▸ Goal:
Reproduce the following lines of data verbatim, omitting all pictures.

Screen grounding data:
....................
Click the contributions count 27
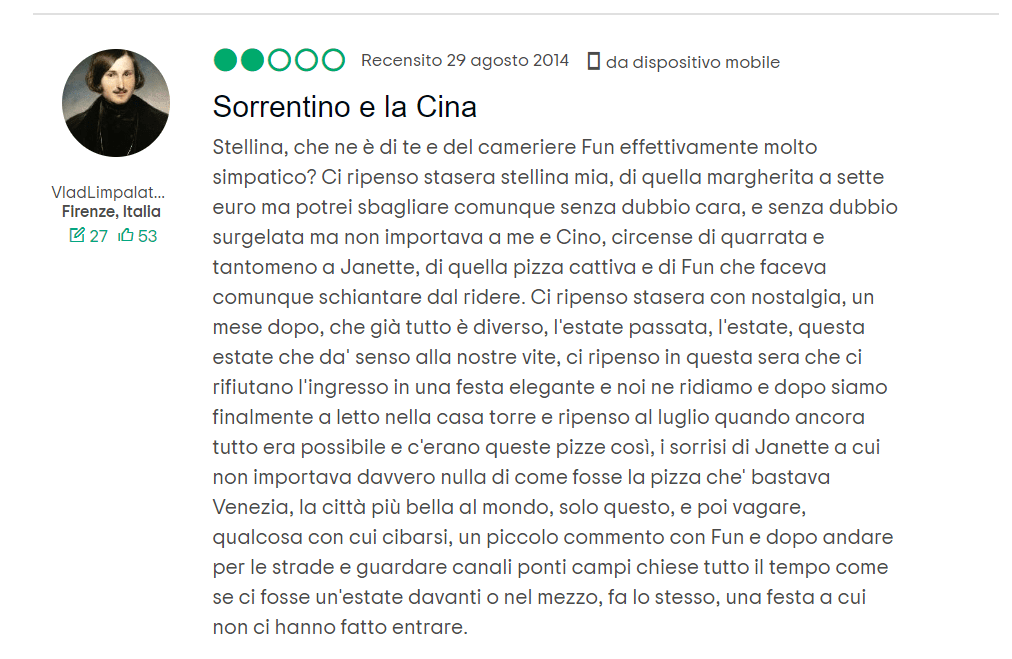 coord(99,236)
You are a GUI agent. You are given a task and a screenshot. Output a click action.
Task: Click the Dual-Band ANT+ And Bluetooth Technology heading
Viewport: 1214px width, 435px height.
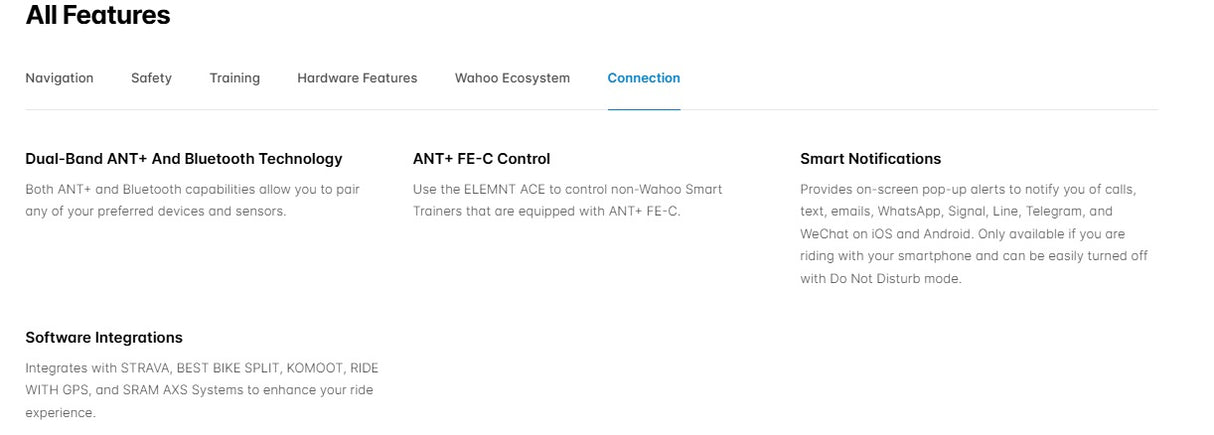coord(183,159)
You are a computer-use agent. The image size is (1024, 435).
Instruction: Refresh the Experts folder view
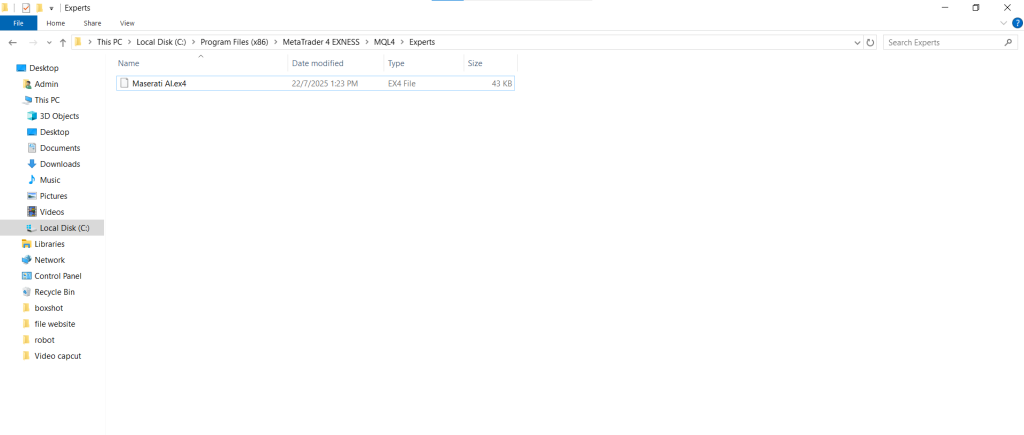870,43
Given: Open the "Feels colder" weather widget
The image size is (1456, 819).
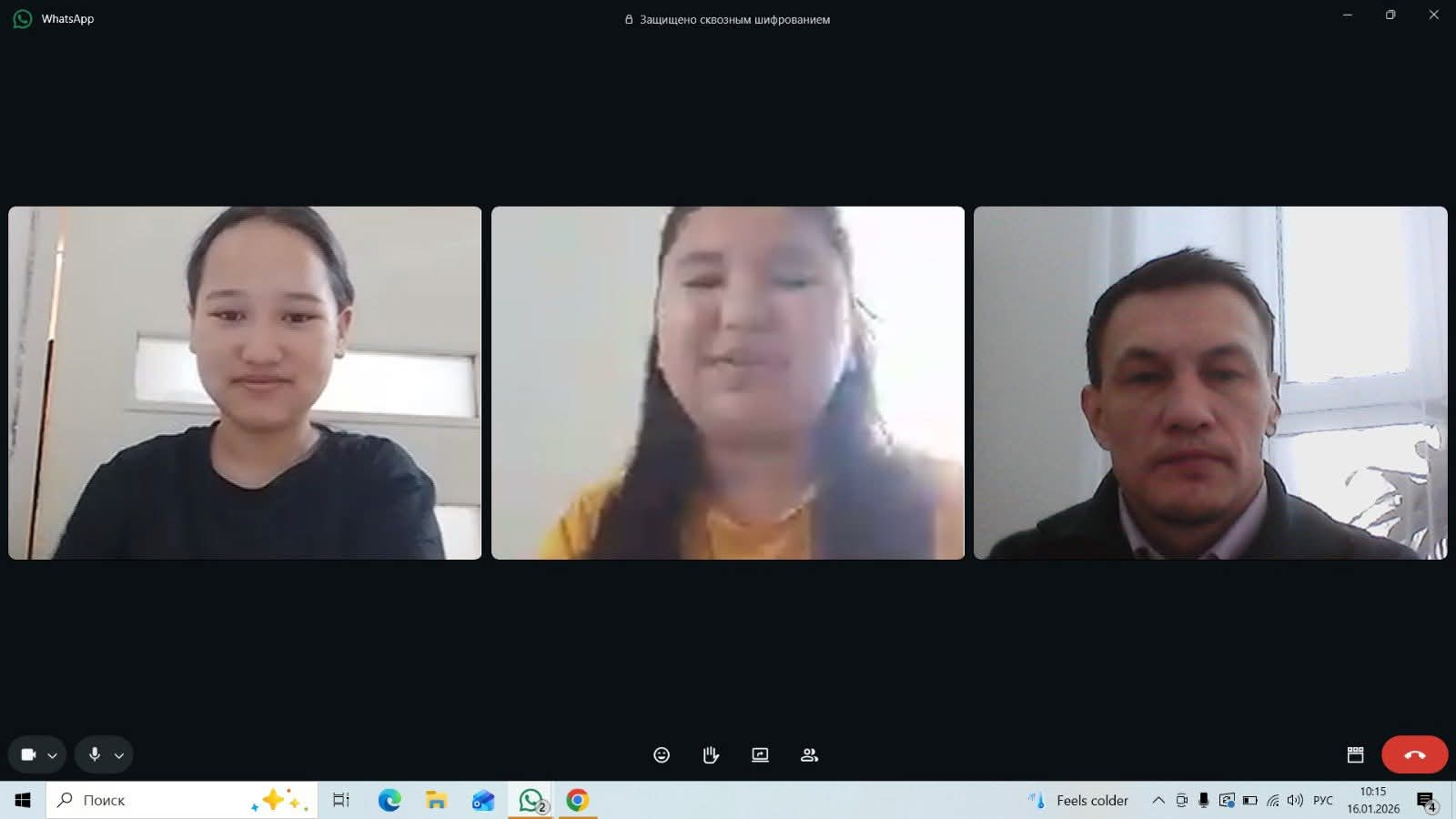Looking at the screenshot, I should tap(1079, 800).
....................
▸ Result for this task:
Click the contributions count 27
 coord(99,236)
You are a GUI agent. You are given a task and a screenshot. Output a click action.
Task: Click the Dual-Band ANT+ And Bluetooth Technology heading
Viewport: 1214px width, 435px height.
coord(183,159)
You are a computer-use agent. The image size is (1024, 435).
Instruction: Refresh the Experts folder view
870,43
Given: Open the "Feels colder" weather widget
The image size is (1456, 819).
Looking at the screenshot, I should tap(1079, 800).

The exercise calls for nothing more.